Expert expects up to 1 million votes to be cast, and that ‘would be enough to tilt an election outcome’
By Fred Lucas, The Daily Signal

Noncitizens number in the hundreds of thousands in each of the seven most fiercely contested battleground states expected to decide the Nov. 5 presidential election, and research suggests more than 1 million of them could vote nationally if past voting patterns continue.
Of the seven battleground states, Georgia has the largest number of adult noncitizens at 787,588, according to numbers assembled by the Center for Immigration Studies.
North Carolina follows with 726,079 noncitizens, according to data collected by the U.S. Census Bureau in the first quarter of 2024 and analyzed by CIS at the request of The Daily Signal.

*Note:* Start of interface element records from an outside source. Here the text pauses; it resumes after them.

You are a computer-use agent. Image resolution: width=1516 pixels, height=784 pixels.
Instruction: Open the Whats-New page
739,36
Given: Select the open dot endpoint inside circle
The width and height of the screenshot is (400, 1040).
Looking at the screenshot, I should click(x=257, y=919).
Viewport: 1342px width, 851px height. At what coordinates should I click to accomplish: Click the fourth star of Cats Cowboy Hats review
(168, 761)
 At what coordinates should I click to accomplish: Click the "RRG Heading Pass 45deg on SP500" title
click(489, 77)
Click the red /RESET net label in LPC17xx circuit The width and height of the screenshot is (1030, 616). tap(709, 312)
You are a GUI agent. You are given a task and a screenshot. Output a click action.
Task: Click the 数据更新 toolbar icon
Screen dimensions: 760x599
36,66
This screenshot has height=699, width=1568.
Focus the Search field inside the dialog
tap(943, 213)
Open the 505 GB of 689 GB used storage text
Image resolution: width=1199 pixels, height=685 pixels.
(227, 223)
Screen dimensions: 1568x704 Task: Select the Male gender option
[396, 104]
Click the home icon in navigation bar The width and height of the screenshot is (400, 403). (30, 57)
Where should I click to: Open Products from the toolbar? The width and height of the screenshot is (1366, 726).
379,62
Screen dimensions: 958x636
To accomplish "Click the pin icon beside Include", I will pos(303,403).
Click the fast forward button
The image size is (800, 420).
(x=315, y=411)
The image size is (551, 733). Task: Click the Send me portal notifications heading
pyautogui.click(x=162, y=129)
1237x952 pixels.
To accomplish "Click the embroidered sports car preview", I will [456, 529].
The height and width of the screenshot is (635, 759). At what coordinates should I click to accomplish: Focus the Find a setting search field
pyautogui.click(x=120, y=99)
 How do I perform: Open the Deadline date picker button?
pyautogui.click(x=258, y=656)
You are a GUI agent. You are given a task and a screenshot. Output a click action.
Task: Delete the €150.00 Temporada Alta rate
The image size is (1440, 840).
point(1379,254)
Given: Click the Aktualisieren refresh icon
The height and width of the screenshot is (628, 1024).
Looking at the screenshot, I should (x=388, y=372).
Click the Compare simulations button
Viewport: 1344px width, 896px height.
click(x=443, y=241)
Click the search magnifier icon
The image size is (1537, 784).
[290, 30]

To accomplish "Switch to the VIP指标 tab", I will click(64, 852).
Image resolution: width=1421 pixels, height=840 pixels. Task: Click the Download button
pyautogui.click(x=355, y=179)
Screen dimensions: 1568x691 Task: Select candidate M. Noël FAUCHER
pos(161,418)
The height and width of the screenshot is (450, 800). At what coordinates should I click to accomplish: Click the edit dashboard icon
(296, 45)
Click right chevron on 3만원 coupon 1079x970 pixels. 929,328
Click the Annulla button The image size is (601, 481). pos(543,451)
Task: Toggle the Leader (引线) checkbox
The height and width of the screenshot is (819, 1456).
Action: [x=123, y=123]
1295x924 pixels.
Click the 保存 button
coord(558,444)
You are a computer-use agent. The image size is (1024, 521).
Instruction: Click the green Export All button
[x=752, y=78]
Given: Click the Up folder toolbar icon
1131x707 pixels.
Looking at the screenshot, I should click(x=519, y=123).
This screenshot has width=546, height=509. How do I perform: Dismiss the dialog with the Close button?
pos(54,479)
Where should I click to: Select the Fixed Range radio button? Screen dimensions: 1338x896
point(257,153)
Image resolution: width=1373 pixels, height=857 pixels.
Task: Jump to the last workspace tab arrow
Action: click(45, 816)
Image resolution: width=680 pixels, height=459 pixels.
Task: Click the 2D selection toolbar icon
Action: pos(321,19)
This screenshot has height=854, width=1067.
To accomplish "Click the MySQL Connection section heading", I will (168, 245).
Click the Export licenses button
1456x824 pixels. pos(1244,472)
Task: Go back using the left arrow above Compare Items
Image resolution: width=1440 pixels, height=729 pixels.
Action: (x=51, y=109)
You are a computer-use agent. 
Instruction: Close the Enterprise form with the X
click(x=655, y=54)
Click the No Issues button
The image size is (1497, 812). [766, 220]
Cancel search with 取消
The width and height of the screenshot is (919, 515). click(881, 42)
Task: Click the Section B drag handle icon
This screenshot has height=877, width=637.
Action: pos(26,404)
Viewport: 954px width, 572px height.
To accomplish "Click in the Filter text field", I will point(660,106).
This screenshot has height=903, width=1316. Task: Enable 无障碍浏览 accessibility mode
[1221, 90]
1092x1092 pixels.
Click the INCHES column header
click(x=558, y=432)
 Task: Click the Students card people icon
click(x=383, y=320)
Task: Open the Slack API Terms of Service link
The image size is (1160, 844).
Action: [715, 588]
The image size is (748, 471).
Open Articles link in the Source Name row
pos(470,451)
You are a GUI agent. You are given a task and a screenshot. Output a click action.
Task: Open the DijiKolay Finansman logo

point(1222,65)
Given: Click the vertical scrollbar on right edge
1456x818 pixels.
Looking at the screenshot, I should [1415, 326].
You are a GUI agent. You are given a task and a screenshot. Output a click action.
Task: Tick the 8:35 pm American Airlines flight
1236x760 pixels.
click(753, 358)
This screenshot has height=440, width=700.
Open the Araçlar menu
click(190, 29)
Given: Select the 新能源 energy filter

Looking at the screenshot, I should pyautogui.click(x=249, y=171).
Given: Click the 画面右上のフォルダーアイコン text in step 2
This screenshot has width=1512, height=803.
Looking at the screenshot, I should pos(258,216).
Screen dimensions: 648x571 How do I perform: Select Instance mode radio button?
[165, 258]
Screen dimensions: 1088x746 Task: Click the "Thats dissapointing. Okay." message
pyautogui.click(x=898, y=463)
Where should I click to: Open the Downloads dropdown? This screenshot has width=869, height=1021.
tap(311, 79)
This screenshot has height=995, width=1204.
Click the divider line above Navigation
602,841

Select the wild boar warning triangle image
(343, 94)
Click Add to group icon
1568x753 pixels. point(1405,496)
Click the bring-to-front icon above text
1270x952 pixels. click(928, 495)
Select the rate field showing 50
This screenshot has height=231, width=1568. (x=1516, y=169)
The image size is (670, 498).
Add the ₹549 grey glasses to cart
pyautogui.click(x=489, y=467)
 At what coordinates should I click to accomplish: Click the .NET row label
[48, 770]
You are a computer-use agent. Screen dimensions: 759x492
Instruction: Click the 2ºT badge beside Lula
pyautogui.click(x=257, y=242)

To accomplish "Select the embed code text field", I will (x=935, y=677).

The third highest number of noncitizens in a battleground state is Arizona, with 611,717 ages 18 or older.
The Center for Immigration Studies, a think tank, advocates enforcement of federal border and immigration laws. About 6% of noncitizens vote, CIS says.
Pennsylvania has 516,123 voting-age noncitizens, according to CIS, and Michigan has 271,138. Nevada is next with 258,736 and Wisconsin, with 129,600, has the smallest number of noncitizens among the seven swing states, CIS says.
“In some states even if only a modest portion of noncitizens voted, it could possibly flip the state, as some states are likely to be decided by less than 30,000 votes,” Steven Camarota, director of research at the Center for Immigration Studies, told The Daily Signal. “Of course, that does not mean it has actually happened or will happen.”
“Noncitizens” is an umbrella term that includes both legal but unnaturalized residents as well as illegal immigrants.